These studies concerning the two programs ostensibly put in place to help our special education population, exposes them for what they are--costly, ineffective and, in some cases, harmful approaches to a deep rooted crisis. Rather than solicit input from those with the most at stake, here, the parents and teachers, we witness Sherman executing the 'end around', again. Force programs down the throats of all, without assessing needs or efficacy, keep the public out of the loop, spend money unfettered and expect everyone affected to shut up.
I witnessed the unthinkable at a recent school board hearing. A father deigned to speak to the board about his child at James K. Polk, inappropriately placed in the 'mainstream' classroom and enduring little success and many hardships. When he finished his very moving testimony, Sherman said nothing, indeed never changed expression and the gentleman was thanked for his time by Ms. Ffolkes and forgotten.
"I don’t know where I am going, but I am on my way."
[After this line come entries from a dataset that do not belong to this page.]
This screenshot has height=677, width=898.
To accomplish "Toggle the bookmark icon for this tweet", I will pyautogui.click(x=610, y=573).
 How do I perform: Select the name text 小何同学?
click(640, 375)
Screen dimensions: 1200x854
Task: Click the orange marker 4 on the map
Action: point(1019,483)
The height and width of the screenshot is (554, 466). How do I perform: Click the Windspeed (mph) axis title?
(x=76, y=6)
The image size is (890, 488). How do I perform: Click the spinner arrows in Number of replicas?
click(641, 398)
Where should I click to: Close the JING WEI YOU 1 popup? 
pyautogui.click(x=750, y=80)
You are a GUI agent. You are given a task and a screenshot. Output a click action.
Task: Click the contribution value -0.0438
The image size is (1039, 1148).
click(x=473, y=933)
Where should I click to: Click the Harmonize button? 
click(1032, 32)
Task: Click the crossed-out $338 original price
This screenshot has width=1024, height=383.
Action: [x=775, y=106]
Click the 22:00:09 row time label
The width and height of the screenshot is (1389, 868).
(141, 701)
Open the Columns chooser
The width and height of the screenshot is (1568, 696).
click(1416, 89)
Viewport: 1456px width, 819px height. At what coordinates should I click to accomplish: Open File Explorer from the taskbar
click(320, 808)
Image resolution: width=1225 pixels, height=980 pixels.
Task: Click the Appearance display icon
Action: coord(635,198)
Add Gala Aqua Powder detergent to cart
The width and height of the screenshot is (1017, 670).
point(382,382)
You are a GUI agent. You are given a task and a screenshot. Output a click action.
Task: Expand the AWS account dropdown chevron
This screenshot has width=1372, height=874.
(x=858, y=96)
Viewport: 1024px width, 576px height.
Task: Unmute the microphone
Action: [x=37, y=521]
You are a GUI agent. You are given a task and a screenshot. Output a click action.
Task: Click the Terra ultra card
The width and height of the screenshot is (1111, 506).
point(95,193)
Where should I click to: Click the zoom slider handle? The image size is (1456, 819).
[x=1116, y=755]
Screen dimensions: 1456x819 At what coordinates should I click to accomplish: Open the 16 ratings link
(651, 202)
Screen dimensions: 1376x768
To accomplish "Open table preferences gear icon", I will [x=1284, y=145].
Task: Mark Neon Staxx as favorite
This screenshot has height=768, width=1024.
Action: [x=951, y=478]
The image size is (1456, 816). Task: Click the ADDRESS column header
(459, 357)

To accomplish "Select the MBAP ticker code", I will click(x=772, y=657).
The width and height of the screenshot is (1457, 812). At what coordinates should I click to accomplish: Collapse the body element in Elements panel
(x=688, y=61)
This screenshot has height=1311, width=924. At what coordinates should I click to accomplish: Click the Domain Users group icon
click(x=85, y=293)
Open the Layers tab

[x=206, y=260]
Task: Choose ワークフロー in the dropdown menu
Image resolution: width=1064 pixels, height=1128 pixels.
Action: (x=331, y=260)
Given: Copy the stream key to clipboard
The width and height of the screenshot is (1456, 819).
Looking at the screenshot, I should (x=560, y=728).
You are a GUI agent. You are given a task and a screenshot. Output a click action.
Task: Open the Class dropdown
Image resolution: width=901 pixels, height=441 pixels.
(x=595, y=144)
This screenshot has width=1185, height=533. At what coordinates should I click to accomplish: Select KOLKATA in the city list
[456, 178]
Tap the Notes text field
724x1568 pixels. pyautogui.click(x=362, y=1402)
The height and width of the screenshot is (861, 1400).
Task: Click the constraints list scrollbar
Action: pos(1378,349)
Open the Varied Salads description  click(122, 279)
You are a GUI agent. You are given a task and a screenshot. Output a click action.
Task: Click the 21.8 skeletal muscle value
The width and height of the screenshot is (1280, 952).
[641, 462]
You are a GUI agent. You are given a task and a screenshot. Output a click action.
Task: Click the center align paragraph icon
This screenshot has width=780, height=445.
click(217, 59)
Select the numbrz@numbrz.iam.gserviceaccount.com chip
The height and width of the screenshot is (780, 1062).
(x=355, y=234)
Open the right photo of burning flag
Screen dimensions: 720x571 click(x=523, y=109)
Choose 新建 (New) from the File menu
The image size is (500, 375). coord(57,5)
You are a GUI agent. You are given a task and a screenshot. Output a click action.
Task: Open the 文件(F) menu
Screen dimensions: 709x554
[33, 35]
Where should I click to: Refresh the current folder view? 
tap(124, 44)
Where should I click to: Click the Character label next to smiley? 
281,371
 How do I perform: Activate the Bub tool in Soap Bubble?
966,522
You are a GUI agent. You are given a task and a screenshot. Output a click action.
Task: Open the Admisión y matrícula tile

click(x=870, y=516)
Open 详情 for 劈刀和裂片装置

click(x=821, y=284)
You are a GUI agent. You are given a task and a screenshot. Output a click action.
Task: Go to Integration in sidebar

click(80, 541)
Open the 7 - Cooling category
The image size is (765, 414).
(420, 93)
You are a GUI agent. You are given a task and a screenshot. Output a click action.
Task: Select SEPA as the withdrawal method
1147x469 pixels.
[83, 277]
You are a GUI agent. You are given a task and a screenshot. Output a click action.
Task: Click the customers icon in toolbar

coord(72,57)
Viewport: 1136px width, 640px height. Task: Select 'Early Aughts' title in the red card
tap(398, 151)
— Voltaire Note- One point of clarification on the statistic that "a special education student in Alexandria is three times as likely to be suspended than a student without a disability." That's not a statistic from the Virginia Department of Education. It comes from an Alexandria Gazette Packet story from September 2009that combined data from the Washington Area Boards of Education with statistics from ACPS to show the disproportionate nature of discipline in the school system.